This week as I was organizing some of my work, I found a bunch of old business cards in the back of a drawer. I wanted to save the info on the card but not the clutter. So I scanned them in to my computer.

While feeding them into my CardScan scanner one by one, I glanced at each card to make sure that I really wanted it, but quickly decided it was better to scan them all instead of taking the time to pick and choose among them.

Most of the cards went in with no problem -- both picture and data were accurate and in the right fields. But there was that handful of cards that were so off-the-wall that I asked myself, "What were they thinking?"
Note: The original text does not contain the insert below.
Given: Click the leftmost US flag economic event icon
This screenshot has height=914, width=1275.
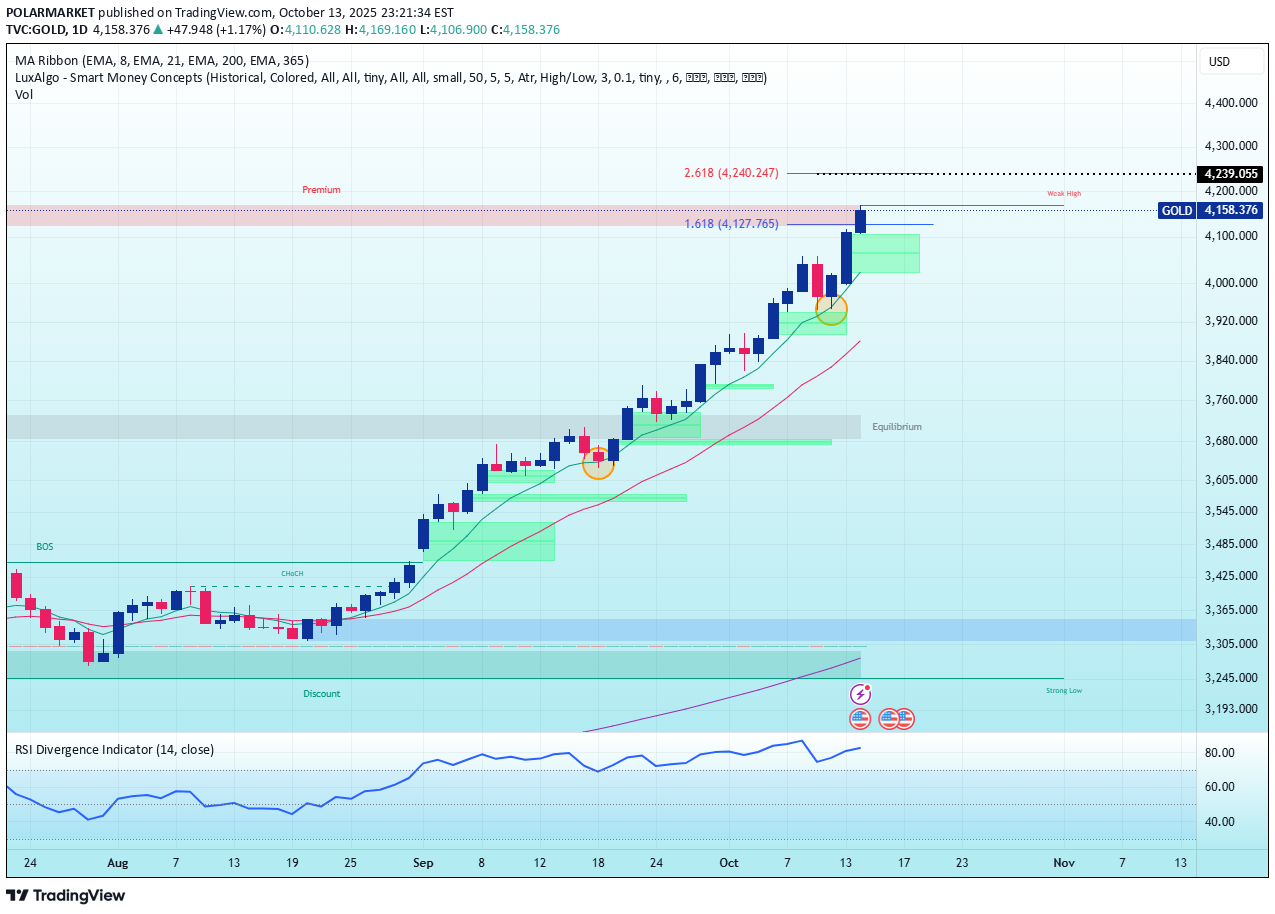Looking at the screenshot, I should click(x=860, y=718).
I'm not talking about cards that wouldn't scan well. I'm talking about the cards that were poorly designed.

The first type was oversized: a few were only a quarter inch bigger than the norm; others were fold out cards. Most of them scanned well, but I was quick to breathe a sigh of relief as I threw them in the trash after scanning.
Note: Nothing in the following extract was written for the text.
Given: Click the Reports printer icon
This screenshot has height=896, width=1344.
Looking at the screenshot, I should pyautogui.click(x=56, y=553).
There was a reason that they landed in the back of my drawer instead of in my normal business card file. They don't fit. Anybody who prints a nonstandard-size card should be aware that the card is likely to go straight to the circular file just because there is no place good to keep it. No wonder I hadn't seen those cards in years.

Next is the nonstandard layout. My CardScan was very good about finding the correct information to place into the proper fields when scanning into my database. But my eyes were not as good. It is simply too difficult to find the info when it's placed creatively instead of in a standard position. It's not that it's painfully difficult, but it puts the burden of finding it on the recipient, slowing him down -- especially for older readers and those without good eyesight.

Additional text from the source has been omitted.